**REQUIRED ACTION**
Output all of the lines below unchanged, character for character.

Collected data
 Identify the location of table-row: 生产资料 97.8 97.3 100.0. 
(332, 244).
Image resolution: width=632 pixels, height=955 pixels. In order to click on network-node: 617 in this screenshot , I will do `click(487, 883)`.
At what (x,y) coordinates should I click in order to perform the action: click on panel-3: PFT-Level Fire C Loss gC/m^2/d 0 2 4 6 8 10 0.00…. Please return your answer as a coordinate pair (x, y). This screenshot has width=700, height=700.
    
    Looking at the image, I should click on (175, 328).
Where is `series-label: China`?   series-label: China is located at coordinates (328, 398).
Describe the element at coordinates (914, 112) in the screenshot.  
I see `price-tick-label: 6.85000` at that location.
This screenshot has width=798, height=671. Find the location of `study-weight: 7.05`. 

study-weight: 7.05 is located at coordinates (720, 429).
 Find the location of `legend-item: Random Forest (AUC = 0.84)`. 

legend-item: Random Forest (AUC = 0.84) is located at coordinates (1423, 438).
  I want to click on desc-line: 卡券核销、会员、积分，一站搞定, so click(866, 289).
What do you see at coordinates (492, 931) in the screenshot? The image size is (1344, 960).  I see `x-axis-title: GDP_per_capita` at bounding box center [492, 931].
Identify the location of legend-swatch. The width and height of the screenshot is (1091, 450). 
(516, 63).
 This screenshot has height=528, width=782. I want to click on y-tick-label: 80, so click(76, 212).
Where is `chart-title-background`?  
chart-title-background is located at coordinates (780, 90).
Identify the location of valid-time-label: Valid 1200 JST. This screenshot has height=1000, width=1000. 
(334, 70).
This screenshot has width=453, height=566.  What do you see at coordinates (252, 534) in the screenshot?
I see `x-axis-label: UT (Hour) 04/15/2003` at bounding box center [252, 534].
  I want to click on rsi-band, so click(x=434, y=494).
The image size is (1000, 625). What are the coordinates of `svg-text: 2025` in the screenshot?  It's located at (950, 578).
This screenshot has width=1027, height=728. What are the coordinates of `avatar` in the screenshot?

**EXERCISE RESPONSE**
 Identify the location of table-row: 生产资料 97.8 97.3 100.0. 
(332, 244).
Image resolution: width=632 pixels, height=955 pixels. In order to click on network-node: 617 in this screenshot , I will do `click(487, 883)`.
At what (x,y) coordinates should I click in order to perform the action: click on panel-3: PFT-Level Fire C Loss gC/m^2/d 0 2 4 6 8 10 0.00…. Please return your answer as a coordinate pair (x, y). This screenshot has width=700, height=700.
    
    Looking at the image, I should click on (175, 328).
Where is `series-label: China`?   series-label: China is located at coordinates (328, 398).
Describe the element at coordinates (914, 112) in the screenshot.  
I see `price-tick-label: 6.85000` at that location.
This screenshot has width=798, height=671. Find the location of `study-weight: 7.05`. 

study-weight: 7.05 is located at coordinates (720, 429).
 Find the location of `legend-item: Random Forest (AUC = 0.84)`. 

legend-item: Random Forest (AUC = 0.84) is located at coordinates (1423, 438).
  I want to click on desc-line: 卡券核销、会员、积分，一站搞定, so click(866, 289).
What do you see at coordinates (492, 931) in the screenshot? The image size is (1344, 960).  I see `x-axis-title: GDP_per_capita` at bounding box center [492, 931].
Identify the location of legend-swatch. The width and height of the screenshot is (1091, 450). 
(516, 63).
 This screenshot has height=528, width=782. I want to click on y-tick-label: 80, so click(76, 212).
Where is `chart-title-background`?  
chart-title-background is located at coordinates (780, 90).
Identify the location of valid-time-label: Valid 1200 JST. This screenshot has height=1000, width=1000. 
(334, 70).
This screenshot has width=453, height=566.  What do you see at coordinates (252, 534) in the screenshot?
I see `x-axis-label: UT (Hour) 04/15/2003` at bounding box center [252, 534].
  I want to click on rsi-band, so click(x=434, y=494).
The image size is (1000, 625). What are the coordinates of `svg-text: 2025` in the screenshot?  It's located at (950, 578).
This screenshot has width=1027, height=728. What are the coordinates of `avatar` in the screenshot?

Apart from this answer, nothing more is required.